TikTok, Musk e la democrazia divorata dalle piattaforme
Come il mondo vero finì per diventare tavola (imbandita) delle Big Tech
“È solo fantascienza”, ha tagliato corto il portavoce di TikTok interpellato dalla BBC1 sulla possibile acquisizione della piattaforma da parte di X, l’azienda di Elon Musk. Eppure, secondo Bloomberg, fonti vicine al dossier confermano che tra gli scenari al vaglio dei funzionari cinesi c’è proprio quello di affidare le operazioni statunitensi di TikTok al social network di Musk. Chissà che non sia stato lo stesso Musk a mettere in giro l’informazione. Conoscendo un po’ il tipo, è possibile.

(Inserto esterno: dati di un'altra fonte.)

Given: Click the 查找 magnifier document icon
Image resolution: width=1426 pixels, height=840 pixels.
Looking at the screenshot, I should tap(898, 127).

Al di là delle smentite, questo caso rappresenta molto più di una semplice disputa geopolitica e (quindi) commerciale. È un episodio emblematico che ci permette di esaminare come le piattaforme digitali siano oggi i principali vettori di trasmissione e costruzione dei valori sociali e, quindi, di invasione dell’immaginario.
La resistenza americana all’influenza di TikTok rivela la consapevolezza di come le piattaforme digitali funzionino in quanto strumenti di soft power2. Quando gli Stati Uniti accusano TikTok di rappresentare una minaccia alla sicurezza nazionale, stanno implicitamente riconoscendo che le piattaforme digitali non siano meri strumenti di comunicazione, ma tecnologie di costruzione sociale che mediano e plasmano la realtà quotidiana.
Ossia: se lo faccio io 🇺🇸 è entertainment. Se lo fai tu 🇨🇳 è invasione.
Una consapevolezza che svela il ruolo delle stesse Big Tech americane - da Meta a Airbnb, da Uber a Google - come vettori di esportazione del modello valoriale statunitense: un cavallo di Troia che sotto le spoglie di servizi apparentemente neutri diffonde e impone globalmente la visione americana di democrazia, mercato e individualismo.
Per capire bene la questione bisogna aver chiaro il concetto di Società delle piattaforme. Di seguito un focus sul tema dal nostro Ma chi me lo fa fare? Come il lavoro ci ha illuso (Harper, 2023):
In Platform Society3, José van Dijck, insieme a Thomas Poell e Martijn de Waal, evidenziano come la nostra sia ormai a tutti gli effetti una società delle piattaforme. In seguito all’aumento esponenziale dell’importanza delle piattaforme digitali nella vita quotidiana, sarebbe avvenuta una trasformazione radicale della struttura economica e sociale, con effetti tangibili sugli individui e sulle comunità.
L’utilizzo delle piattaforme influenza in maniera crescente i settori nevralgici della nostra società, in particolare il giornalismo, la sanità, l’educazione, l’istruzione e i trasporti. Il processo di platformizzazione sociale è praticato in particolare dalle Big Tech – Alphabet (Google), Amazon, Apple, Meta (Facebook) e Microsoft – a cui aggiungere le quattro cinesi – Baidu, Alibaba, Tencent e Xiaomi – che dominano i mercati mondiali e producono per prime quello che Shoshana Zuboff ha definito il capitalismo della sorveglianza, vale a dire la raccolta e l’analisi dei dati degli individui attraverso l’uso di tecnologie avanzate, e la contestuale offerta di prodotti e servizi personalizzati attraverso previsioni sui comportamenti (in primis d’acquisto e di voto) degli individui.
Il capitalismo della sorveglianza si fonda sulla creazione di una dipendenza dalle piattaforme digitali, che raccolgono e utilizzano i dati degli utenti per generare profitti e manipolare i loro interessi e le loro azioni.
In questo modo gli individui sono incentivati a fornire sempre più dati su se stessi allo scopo di ottenere nuovi servizi e maggiori funzionalità, e così facendo diventano sempre più dipendenti dalle piattaforme e meno capaci di tutelare – e perfino comprendere – i propri diritti, generando un grave danno a sé e alla democrazia.